Quelle ivresse il y a à se promener dans une ville sous l’uniforme d’une armée conquérante ! Les marchands protégeaient leurs biens ; les hommes, leurs femmes qui, elles, ne pensaient qu’à se donner. Les enfants se précipitaient hors des concessions avec des cris suraigus et des battements de mains. Pourtant tout cela qui, autrefois, avait enchanté Malobali le laissait maintenant indifférent. Regardant autour de lui, il n’était nullement impressionné par Cape Coast, méprisant presque cette ville sans passé ni traditions. C’était le bon vouloir des Blancs qui l’avait fait naître, les Portugais appréciant ce mouillage qu’ils appelaient Cabo Corso, les autres Européens se battant à leur suite pour y planter leur fort. Alors Cape Coast s’étalait sans mur d’enceinte, ouverte, offerte comme ces filles que les Blancs prenaient, engrossaient et abandonnaient, sans mystère avec ses angles droits et ses bâtiments commerciaux. À la vérité, était-ce une ville ? Non, ce n’était qu’un entrepôt, à tout jamais marqué du sceau infamant du trafic en hommes. Comme le capitaine avait dispersé la compagnie, Malobali et Kodjoe se rendirent chez le résident de l’Asantéhéné, Owusu Adom, chargé d’exécuter les décisions du pouvoir ashanti. Owusu Adom était de sang royal, puisqu’il était le neveu de l’Asantéhéné, et, à ce titre, vivait entouré d’une large cour. Il possédait son tabouret, symbole sacré de son autorité, et dans le logement de fortune qu’il occupait s’affairaient des porteurs d’éventails, des porteurs de sceptres, des porteurs de queues d’éléphant, des porteurs de hamacs, des porteurs d’épées, des linguistes, des eunuques, des cuisiniers, des musiciens qui s’efforçaient de recréer l’atmosphère du palais royal où il avait grandi. Son capitaine, Amacom, indiqua aux deux hommes un baraquement où s’entassait déjà le reste de la troupe. Tout le monde était joyeux, car Amacom avait fait servir des calebasses de vin de palme et des bassines de foufou, avec une soupe à l’huile rouge. Malobali, tout en se lavant les mains, se moqua :

— Et voilà la fin de nos beaux projets !

Kodjoe leva les yeux au ciel :

— Est-ce que tu crois que je me décourage aussi vite ? Il doit bien y avoir des missionnaires qui sont deux moitiés de Blanc. S’il n’y en a pas, nous essaierons autre chose.

 

Cependant c’était jour d’audience à la cour de l’Asantéhéné à Kumasi.
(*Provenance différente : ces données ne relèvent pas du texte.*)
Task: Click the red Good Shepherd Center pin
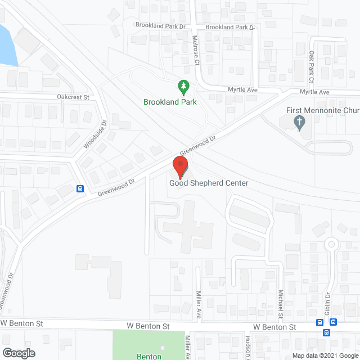(x=179, y=166)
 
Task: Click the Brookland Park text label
(x=170, y=102)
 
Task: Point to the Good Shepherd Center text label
(x=209, y=183)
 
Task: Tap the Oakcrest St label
(x=73, y=97)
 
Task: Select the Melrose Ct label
(x=196, y=52)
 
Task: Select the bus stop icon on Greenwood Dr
(x=81, y=189)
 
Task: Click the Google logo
(x=18, y=353)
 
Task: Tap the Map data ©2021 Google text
(x=324, y=355)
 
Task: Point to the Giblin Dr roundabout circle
(x=332, y=244)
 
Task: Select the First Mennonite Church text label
(x=322, y=111)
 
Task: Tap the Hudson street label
(x=248, y=349)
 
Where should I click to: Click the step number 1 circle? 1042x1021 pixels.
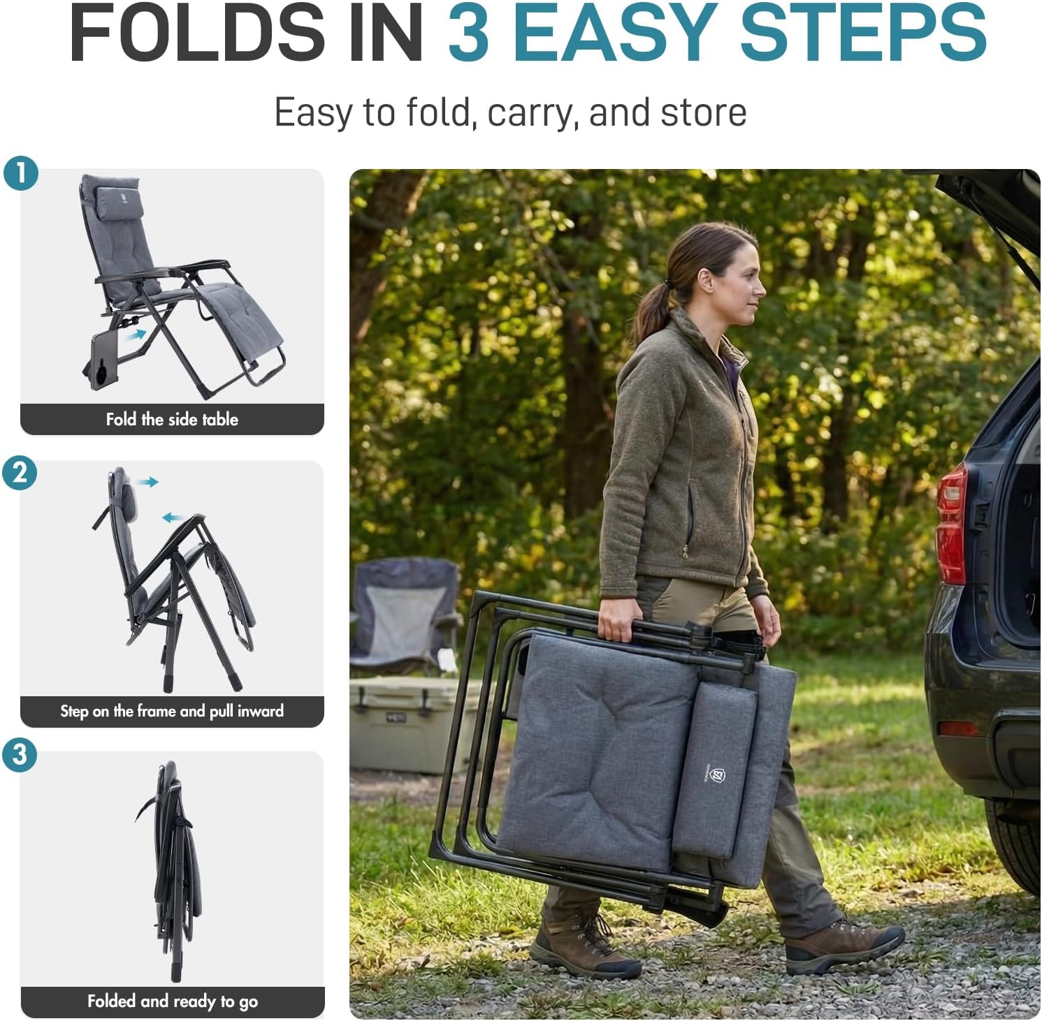click(20, 172)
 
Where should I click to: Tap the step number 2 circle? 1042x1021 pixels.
click(20, 473)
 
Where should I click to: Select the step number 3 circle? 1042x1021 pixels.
click(20, 755)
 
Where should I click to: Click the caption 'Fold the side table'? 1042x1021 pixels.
click(172, 419)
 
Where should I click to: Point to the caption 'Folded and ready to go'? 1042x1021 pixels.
click(173, 1001)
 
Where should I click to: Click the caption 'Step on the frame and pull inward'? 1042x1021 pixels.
click(172, 711)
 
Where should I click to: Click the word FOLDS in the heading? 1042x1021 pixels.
click(198, 33)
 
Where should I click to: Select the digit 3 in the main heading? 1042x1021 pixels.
click(468, 33)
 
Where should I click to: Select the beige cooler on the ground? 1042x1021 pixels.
click(412, 723)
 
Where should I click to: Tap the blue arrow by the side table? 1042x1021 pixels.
click(137, 335)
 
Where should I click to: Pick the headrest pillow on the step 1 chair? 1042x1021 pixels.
click(119, 203)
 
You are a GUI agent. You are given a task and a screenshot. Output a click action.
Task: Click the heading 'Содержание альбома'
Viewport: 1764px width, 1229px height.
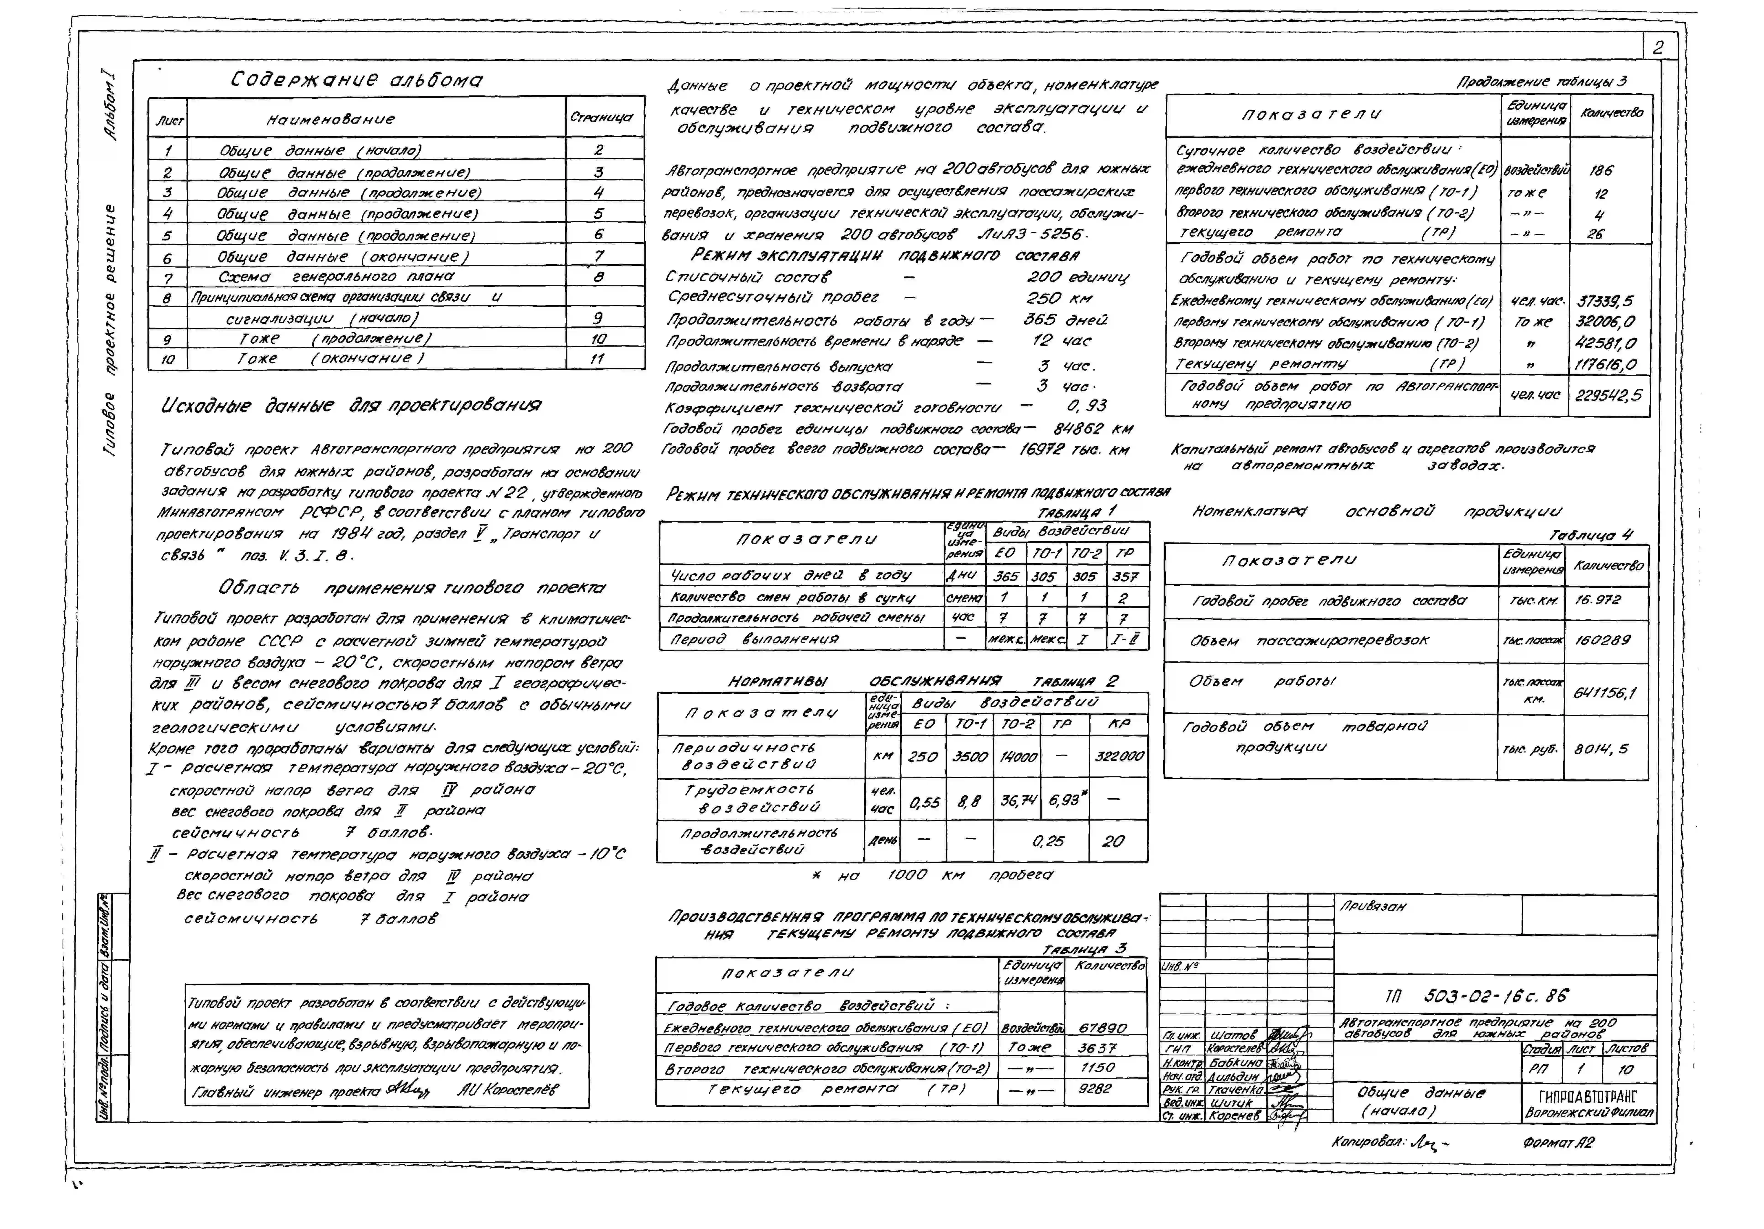point(357,80)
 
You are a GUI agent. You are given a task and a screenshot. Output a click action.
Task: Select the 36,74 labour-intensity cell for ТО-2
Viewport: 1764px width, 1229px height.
point(1018,801)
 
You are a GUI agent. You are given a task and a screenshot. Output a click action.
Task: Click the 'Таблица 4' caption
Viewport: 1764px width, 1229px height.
point(1590,535)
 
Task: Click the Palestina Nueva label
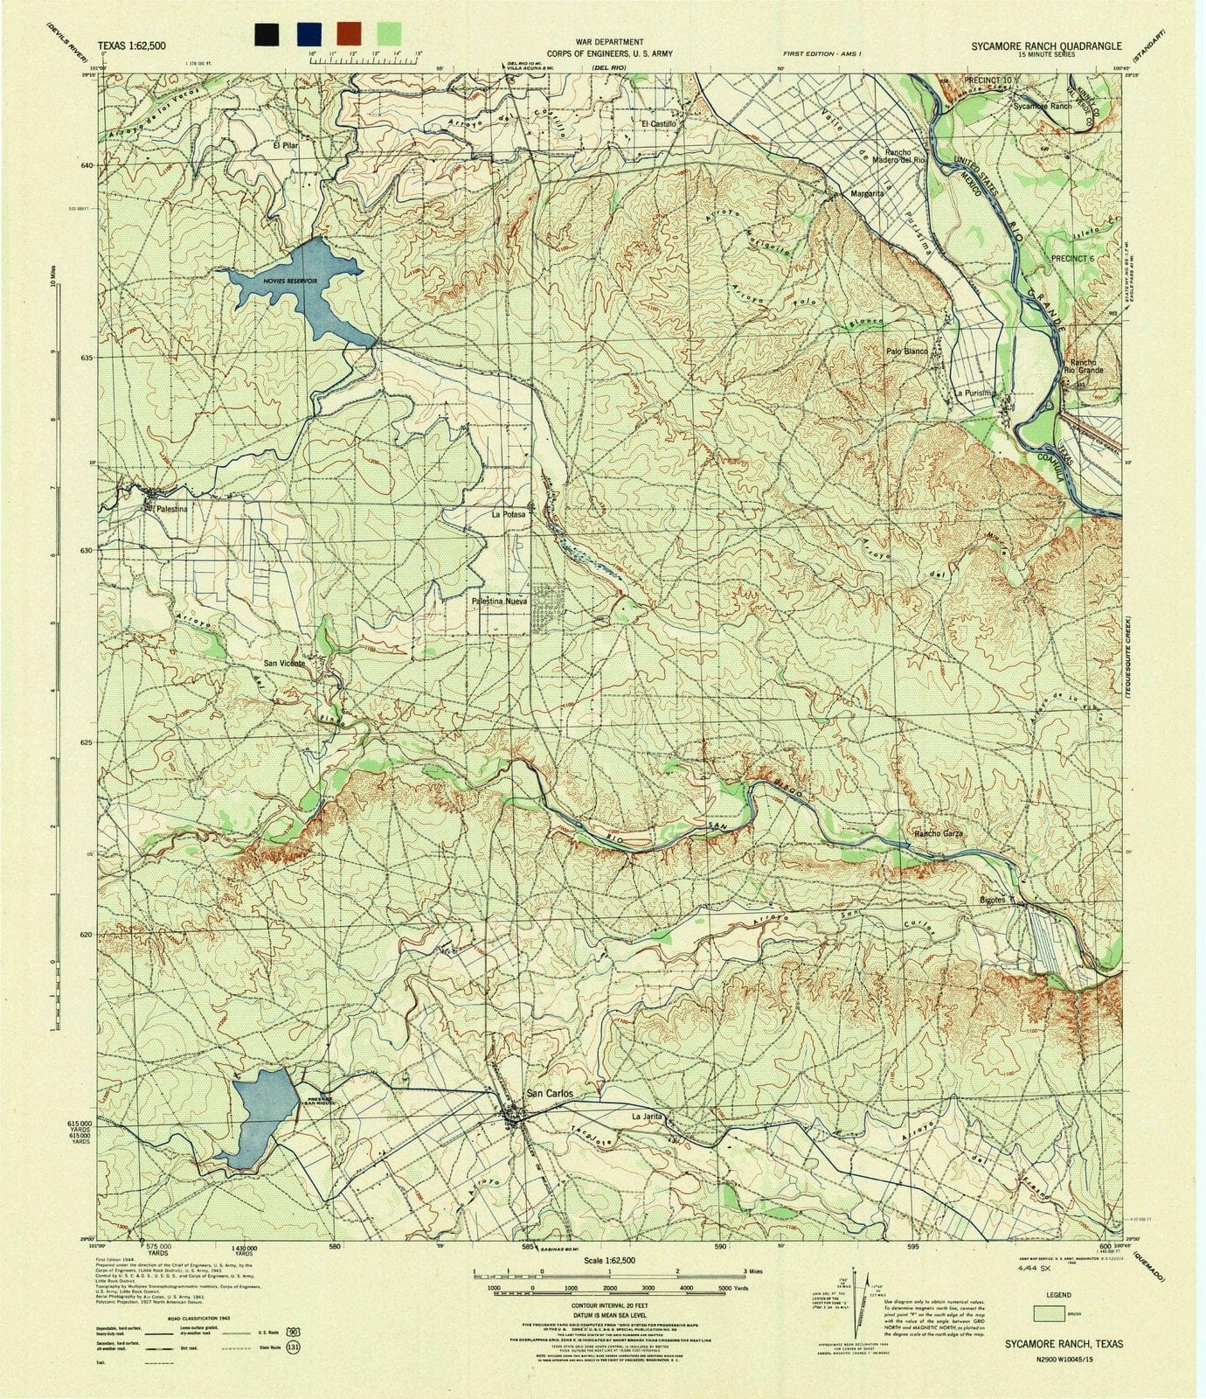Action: pyautogui.click(x=500, y=602)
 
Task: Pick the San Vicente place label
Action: pyautogui.click(x=285, y=664)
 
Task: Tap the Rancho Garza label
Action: pyautogui.click(x=939, y=834)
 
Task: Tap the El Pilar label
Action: pyautogui.click(x=286, y=146)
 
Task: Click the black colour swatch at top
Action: pyautogui.click(x=267, y=34)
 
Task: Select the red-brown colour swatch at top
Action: pyautogui.click(x=348, y=34)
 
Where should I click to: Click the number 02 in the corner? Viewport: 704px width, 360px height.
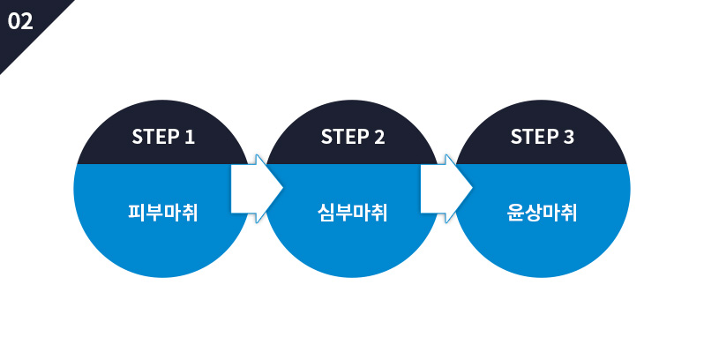tap(20, 21)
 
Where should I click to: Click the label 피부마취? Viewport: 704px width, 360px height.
tap(162, 213)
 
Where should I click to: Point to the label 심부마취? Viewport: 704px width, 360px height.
tap(352, 213)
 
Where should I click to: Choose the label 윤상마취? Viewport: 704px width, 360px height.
tap(542, 213)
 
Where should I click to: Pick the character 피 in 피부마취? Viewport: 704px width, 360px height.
tap(137, 213)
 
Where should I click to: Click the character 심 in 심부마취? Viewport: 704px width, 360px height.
tap(326, 213)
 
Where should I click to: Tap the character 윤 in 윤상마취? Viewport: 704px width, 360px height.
tap(515, 213)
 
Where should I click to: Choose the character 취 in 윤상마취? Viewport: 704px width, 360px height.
tap(568, 213)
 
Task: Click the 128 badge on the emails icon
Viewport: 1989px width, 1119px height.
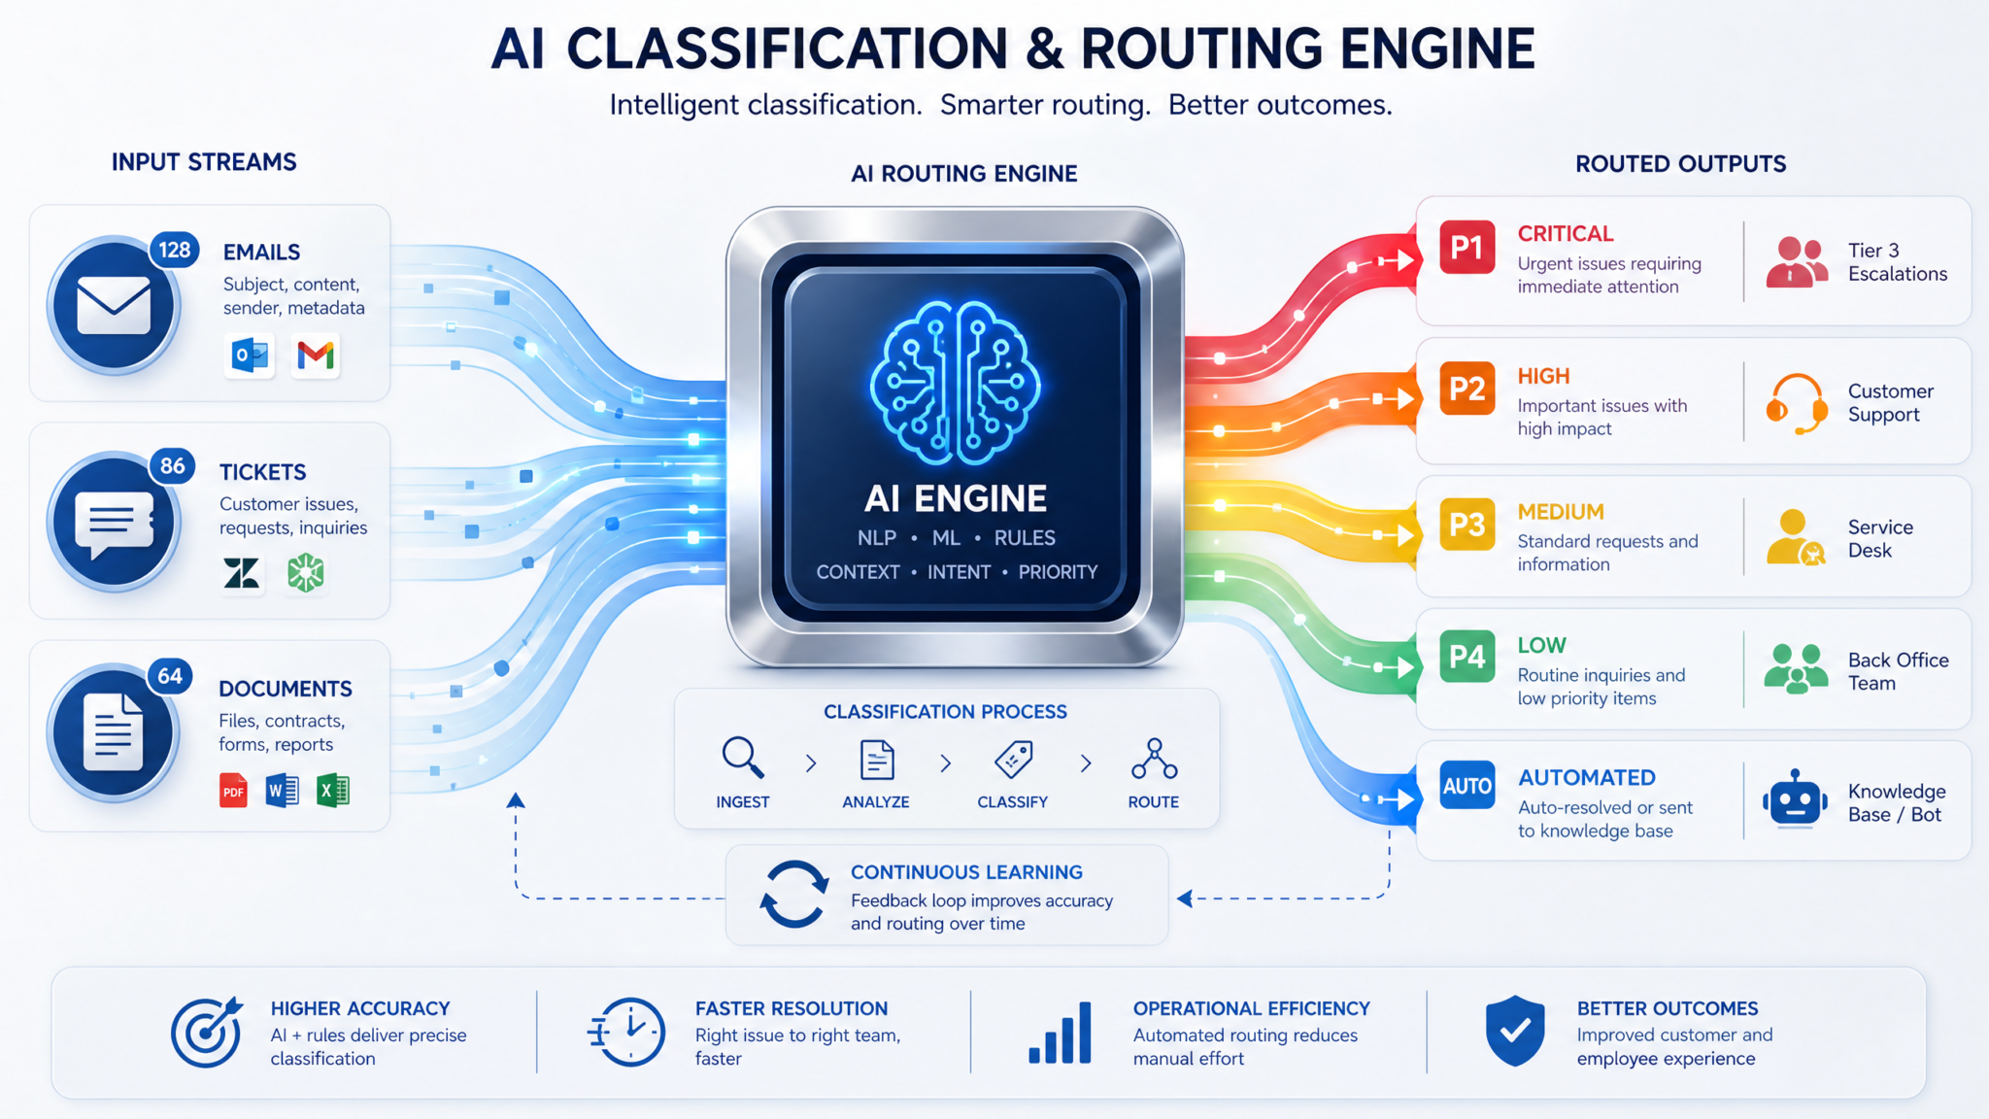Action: [175, 250]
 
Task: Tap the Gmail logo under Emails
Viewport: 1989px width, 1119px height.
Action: [316, 356]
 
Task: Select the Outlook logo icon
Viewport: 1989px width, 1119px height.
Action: [251, 356]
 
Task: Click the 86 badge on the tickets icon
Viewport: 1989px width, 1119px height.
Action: [173, 466]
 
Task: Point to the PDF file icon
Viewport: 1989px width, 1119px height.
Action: [233, 791]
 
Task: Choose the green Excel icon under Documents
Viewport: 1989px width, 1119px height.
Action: [333, 791]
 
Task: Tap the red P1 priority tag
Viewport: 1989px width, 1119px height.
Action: [1466, 248]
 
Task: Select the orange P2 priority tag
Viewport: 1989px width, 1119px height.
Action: [1466, 389]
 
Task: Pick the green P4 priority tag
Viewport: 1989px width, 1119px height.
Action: [1466, 657]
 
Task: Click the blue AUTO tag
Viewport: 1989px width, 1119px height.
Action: [1466, 786]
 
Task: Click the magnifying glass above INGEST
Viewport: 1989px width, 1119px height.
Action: [743, 758]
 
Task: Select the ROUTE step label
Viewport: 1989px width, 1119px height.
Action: [1154, 802]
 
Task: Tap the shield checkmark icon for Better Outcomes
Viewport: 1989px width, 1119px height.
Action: [1515, 1031]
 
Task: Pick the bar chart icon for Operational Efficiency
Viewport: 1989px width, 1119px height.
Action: [1060, 1033]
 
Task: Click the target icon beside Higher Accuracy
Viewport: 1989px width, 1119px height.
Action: [206, 1033]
L’Asantéhéné Osei Bonsu qui avait succédé à son frère aîné Osei Kwamé, que le Conseil avait déposé à cause de ses sympathies pour l’islam, était un homme de petite taille, mais très robuste, avec de magnifiques yeux étincelant d’intelligence. Il était assis sur son trône avec, à côté de lui, posé également sur un trône, le tabouret d’or, symbole du royaume ashanti, décoré de trois cloches et de trois clochettes d’or et de laiton. Osei Bonsu était vêtu d’un kenté, somptueux pagne tissé qui lui laissait une épaule nue, les pieds chaussés de larges sandales, car à aucun moment ils ne devaient toucher la terre. Ses bras et ses chevilles étaient encerclés d’énormes bracelets d’or finement travaillés et représentant les animaux les plus divers. Des colliers, des pectoraux, également en or, et une profusion d’amulettes musulmanes dans leurs étuis de cuir paraient son cou lisse et droit comme un tronc d’arbre. Il était flanqué des grands prêtres tandis que deux serviteurs agitaient autour de lui de larges éventails de plumes d’autruche. Osei Bonsu écoutait avec la plus profonde attention les paroles du chef des linguistes qui lui transmettait les propos d’un chef de village de la région de Bekwai respectueusement prosterné dans la poussière au pied de l’estrade.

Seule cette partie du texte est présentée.